The Buchele Adventure

This is record of the Buchele Adventure, as reported from West Africa.

Wednesday, August 19, 2015

We Did It! Engineering at Ashesi is Happening!!!

Screenshot 2015-08-13 16.00.37
I was looking back at some notes I took when Ashesi’s President Patrick called me in the fall of 2013. I was in the car, on the way to our church, St. Phillips United Methodist Church in Round Rock; Steve was driving and Anna was in the back seat. I had some trouble hearing, but I got the gist: Patrick wanted me to lead the development of the engineering program. I reminded him that I wasn’t an engineer, he said that he didn’t think that was absolutely necessary, they had engineers giving input, I would coordinate the efforts. Gulp. Patrick wasn’t asking, he was informing me of what my first duties would be. And I was already committed, I’d already given notice at Southwestern University and we were already well into planning the move.
“Has anyone ever had more faith in you than you had in yourself?”
Has anyone ever had more faith in you than you had in yourself? Fast forward almost two years, and… WE DID IT! And by WE I really mean WE: the faculty at Ashesi who already had a first draft of the curriculum and had already consulted local industry; the faculty at Ashesi who helped me as I coordinated moving the project forward; the administrative staff who gave us the resources to plan and coordinate the work; the international engineering advisory faculty who looked at drafts of the curriculum and gave feedback, and came to a face-to-face meeting almost a year ago at Olin for an intense two-day review; faculty and administrative staff from our mentoring institution, The University of Mines and Technology, who also gave good and timely feedback and were willing to work with us on areas in which there were differing views; the National Accreditation Board (NAB) and the faculty panels who came as part of the NAB review teams to review the curriculum and facilities and ultimately gave their approval; and supporters who have helped fund me being here to coordinate the efforts.
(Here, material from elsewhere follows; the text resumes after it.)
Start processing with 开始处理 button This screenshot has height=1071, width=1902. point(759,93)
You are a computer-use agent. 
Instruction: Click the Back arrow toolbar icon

It may seem trite to also credit God, but truly, this task has had so many hurdles that were overcome, there just is no way it would have happened without divine orchestration and blessing.
“Suzanne, we can’t fail at this.”
When I got to Ashesi and took over leading the efforts, I was scared, to say the least. It didn’t help that Patrick would occasionally say, “we can’t fail at this.” No pressure! I quickly became at least conversant, if not an expert, on the state of the art of engineering education. Thankfully, I already knew Ashesi’s educational model very well. I was never very knowledgeable about our lab equipment needs, but worked hard to rope in others who did, both at Ashesi and internationally. I discovered a lot about myself, and other’s trust in me: I am not perfect, omniscient, or a superwoman; what I am is smart enough to learn what I need to know, and ask other people for help when I know I can’t do it alone. I did try to say, “no, I can’t meet that deadline, ” more than once – and sometimes the deadline became fuzzy, other times I worked long hours with quite a bit of stress and did the best I could.
And now: the programs are accredited; initial textbooks and lab equipment are in; a Dean has been hired; initial faculty have been hired; and students are being recruited. Classes begin for first year students September 14, and our official engineering inauguration is October 3. Hallelujah!!!
“When God expects big things, comfort isn’t part of the equation.”
One of my daily devotions recently was reflecting on Mark 6:35-44 in which Jesus and the disciples feed the five thousand with five loaves of bread and two fish. In the past year and a half, some of you have heard me lament that I didn’t have the credentials or experience in engineering to feel comfortable attempting to pull off the audacious goal of bringing the engineering program to fulfillment. But when God is expecting big things, comfort isn’t part of the equation. The Reflections author writes, “Too often when we can’t imagine how to do all that needs to be done, we never start…” Thankfully, I had the audacity to start, and God helped turn my five loaves and two fishes into an engineering program!
But, of course, I didn’t do it alone. A deep seated principle of Ashesi boils down to this: when the going gets tough, everyone pitches in! Thanks to everyone who helped make the engineering program happen.
“A deep seated principle of Ashesi boils down to this: when the going gets tough, everyone pitches in!”